On the Same Team | TPMCafe: The ongoing debate among progressives about where reducing federal deficits should rank on the policy priority list is completely legitimate, but denigrating Clinton’s 1993 budget agreement is wrong-headed and counterproductive. Remember that every last Republican in Congress, along with some blue-dog Democrats, voted against the legislation entirely on the basis that its tax increases would purportedly send the economy into a tailspin, kill jobs, make deficits even worse, destroy investment markets, and a host of other calamities concocted by the fertile minds of Newt Gingrich and Wall Street Journal editorialists.

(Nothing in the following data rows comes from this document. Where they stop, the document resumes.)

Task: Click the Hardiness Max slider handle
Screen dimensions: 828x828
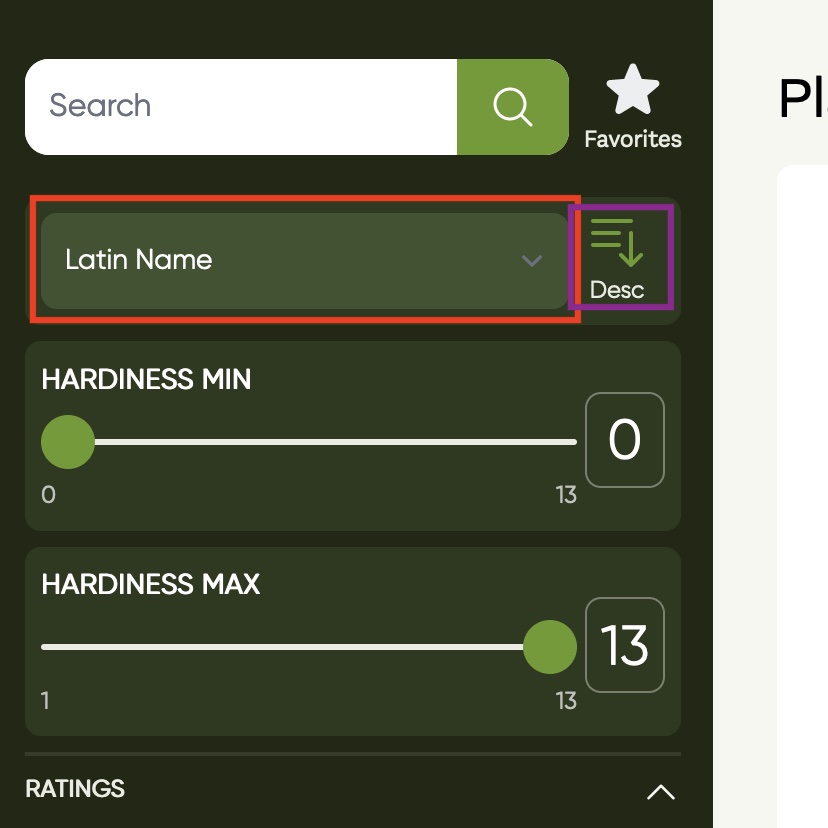Action: [x=550, y=647]
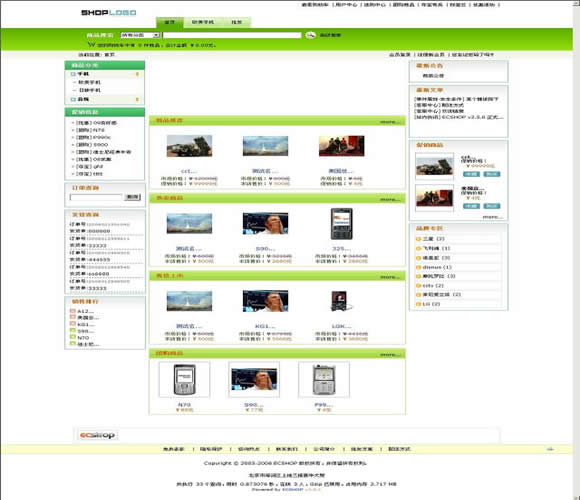
Task: Switch to the second navigation tab
Action: (x=203, y=22)
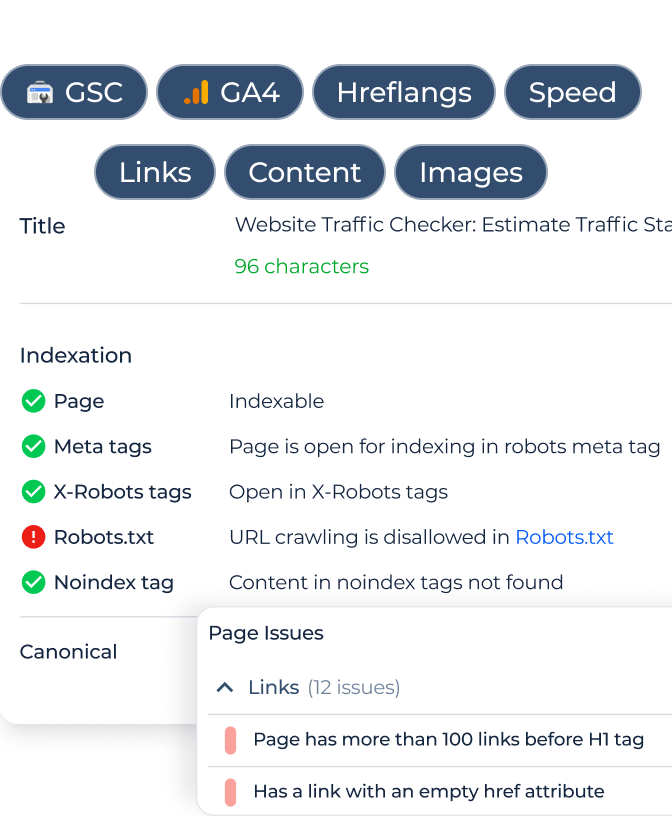Image resolution: width=672 pixels, height=816 pixels.
Task: Click the green check icon beside Page
Action: click(x=33, y=401)
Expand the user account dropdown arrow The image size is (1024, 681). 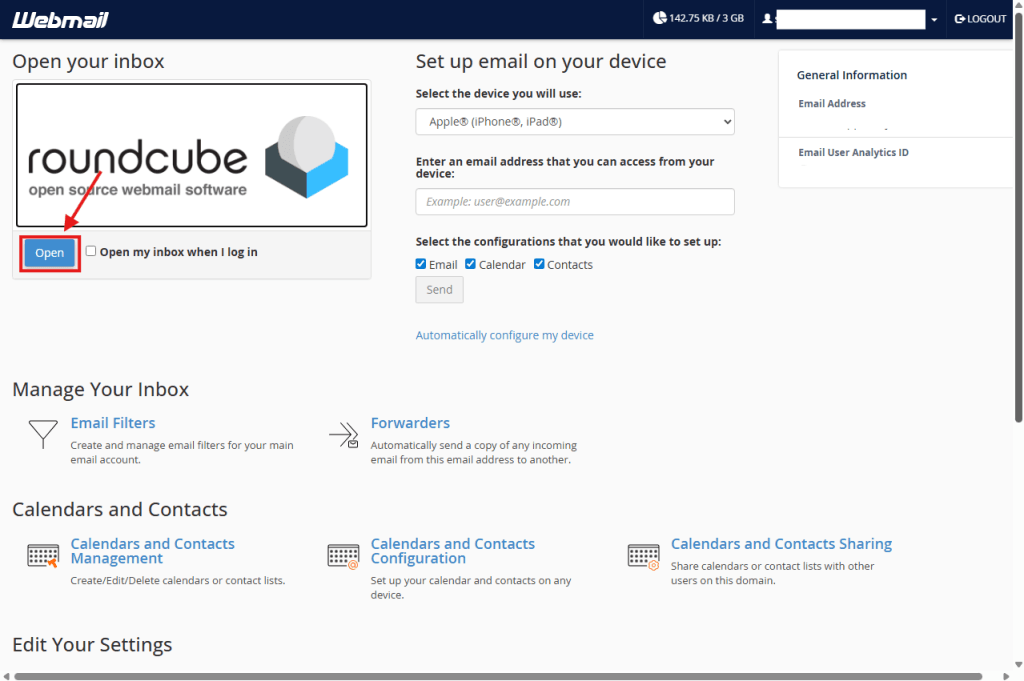(934, 20)
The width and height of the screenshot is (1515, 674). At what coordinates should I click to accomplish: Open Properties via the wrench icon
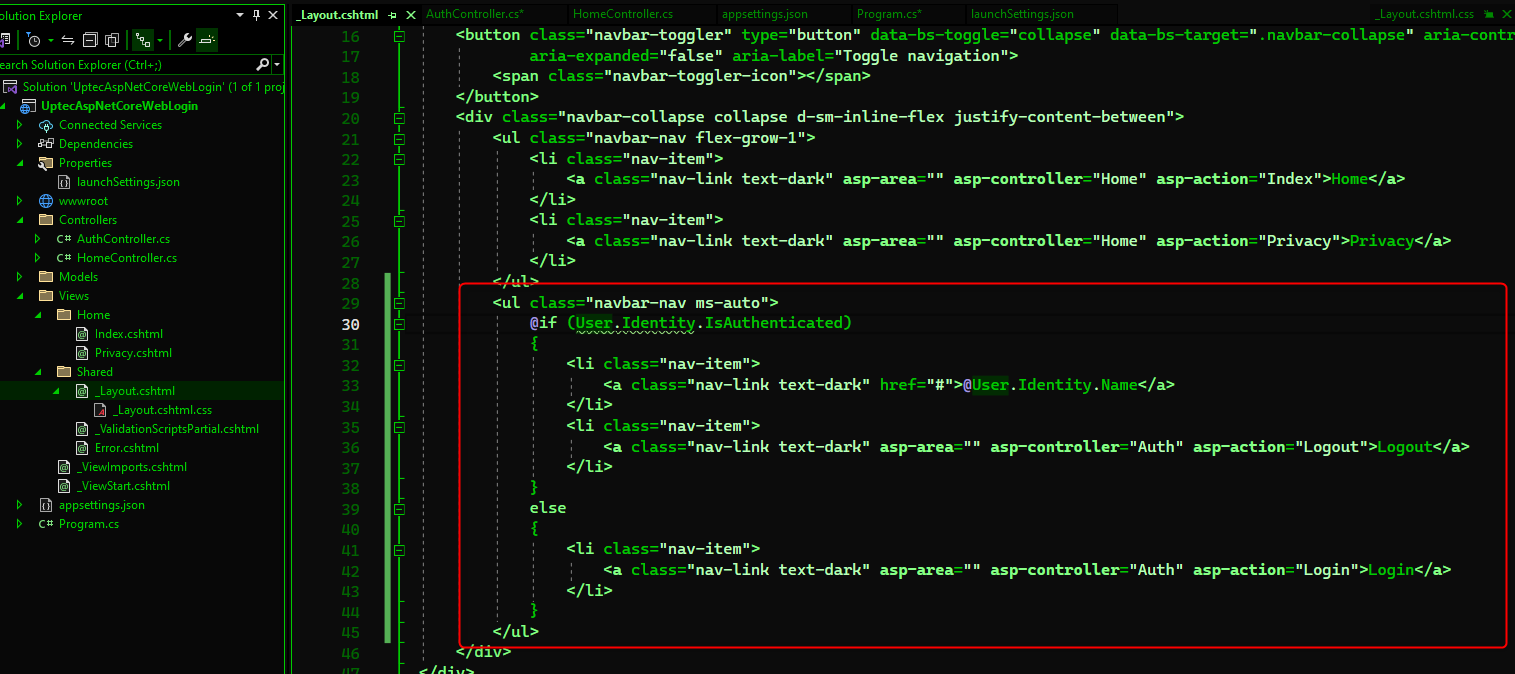pyautogui.click(x=184, y=40)

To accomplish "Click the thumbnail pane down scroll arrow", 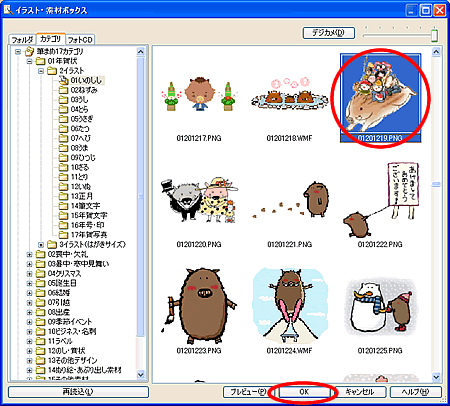I will 436,377.
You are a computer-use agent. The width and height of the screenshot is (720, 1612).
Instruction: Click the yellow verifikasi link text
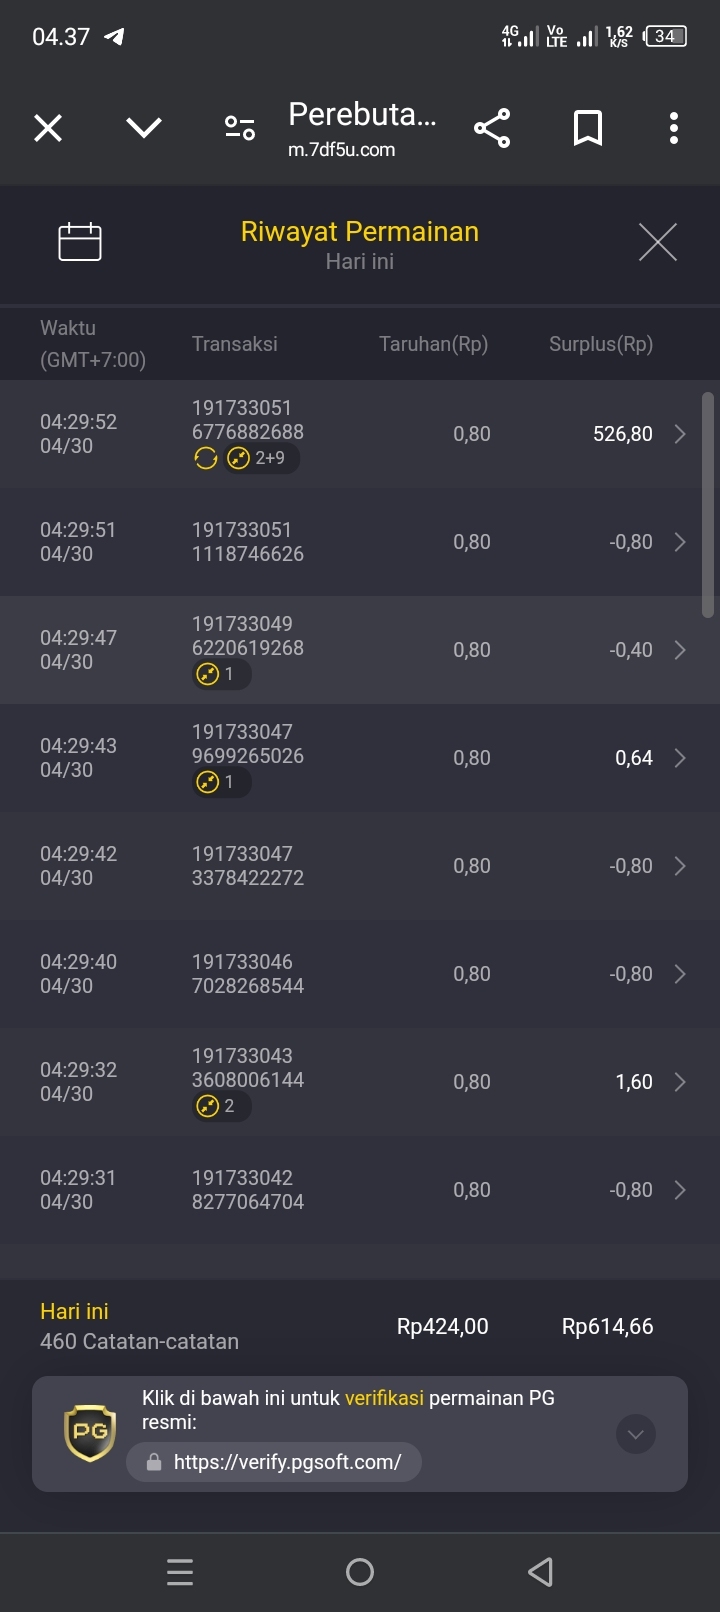click(x=384, y=1398)
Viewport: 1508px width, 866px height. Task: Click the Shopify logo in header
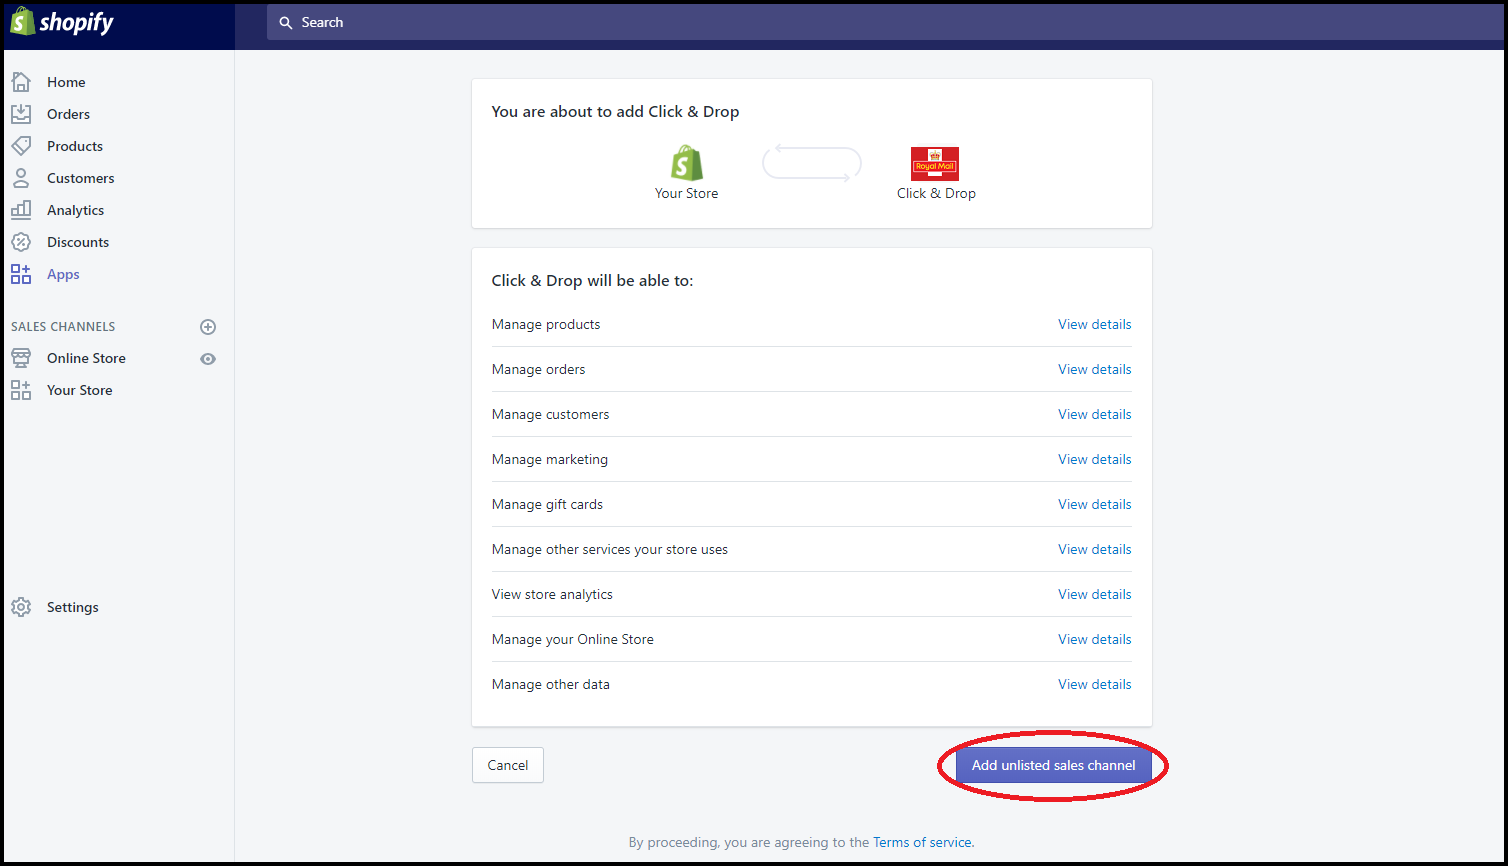pos(62,22)
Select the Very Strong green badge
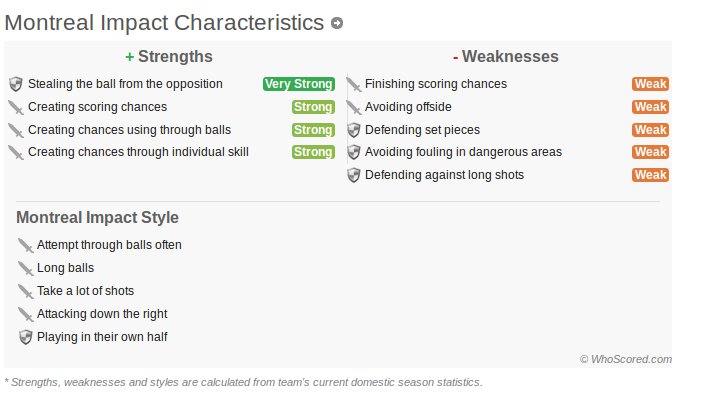The width and height of the screenshot is (715, 401). click(299, 84)
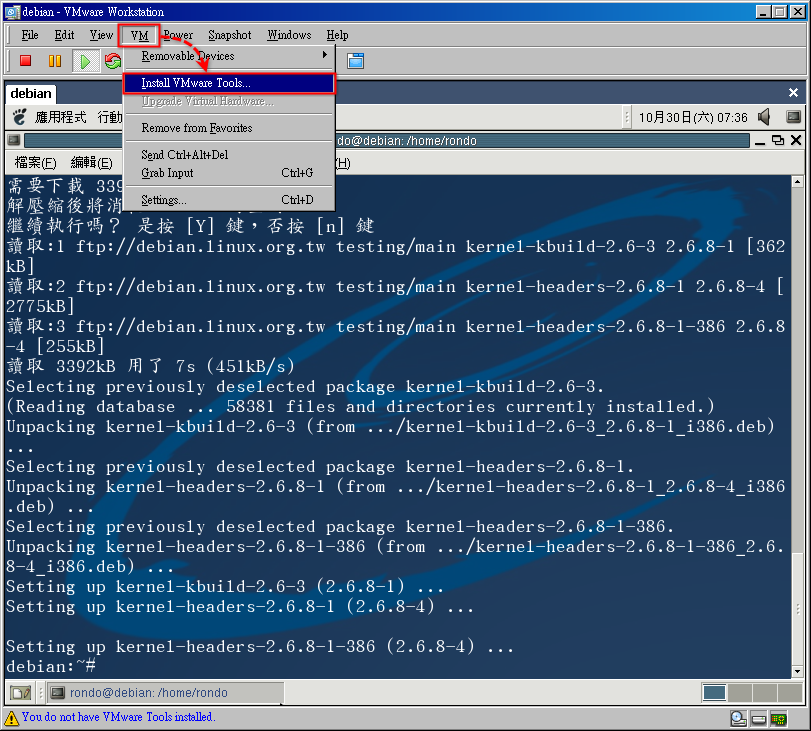This screenshot has height=731, width=811.
Task: Click the terminal vertical scrollbar
Action: 796,400
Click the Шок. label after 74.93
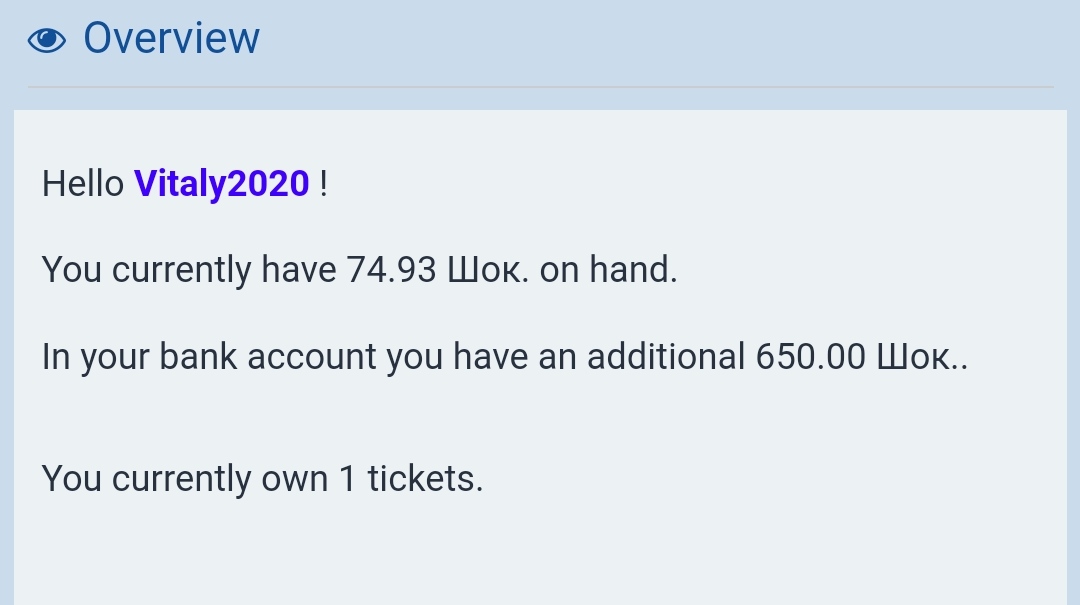The image size is (1080, 605). pos(489,271)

Any future Democratic president who attempts to raise revenues, whether for deficit reduction or any of the initiatives on the admirable wish list of the Economic Policy Institute, will be subjected to the same fear-mongering litany. And the most effective response will be to describe how after those alarms were raised in 1993, nothing but good economic news followed. It’s a really bad idea for liberals to help the right out by suggesting that the 1993 budget agreement had nothing to do with the prosperity that followed – especially when it also happens not to be true.

Jared Bernstein somewhat mischaracterizes Alan Blinder and Janet Yellen’s analysis of “The Fabulous Decade” when he writes that they were “unable to pin the Clinton boom on deficit reduction.” Rather, they show quite persuasively that the introduction of the legislation played a crucial role in reducing interest rates, as planned, which in turn helped to stoke investment – as planned. They also demonstrate that the legislation gave the Fed more room than it otherwise would have had to pursue an easy monetary policy. As Jared points out, a number of fortuitous forces also helped to produce the remarkable economic performance in the second half of the decade – which raised real incomes across the board for the first sustained period since before 1973. But the 1993 budget agreement clearly set in motion favorable conditions for the boom in investment that occurred, which was the overriding goal of the legislation.

Obviously, no one knows what would have happened had just one more Democrat in either the Senate or the House voted against the 1993 bill. But we do know that every last horror that opponents said would arise from raising taxes did not occur. Just the opposite. That history will be an essential touchstone for future Democratic presidents, regardless of the extent to which they may worry about deficits. So we should be venerating that history, not unjustifiably trashing it.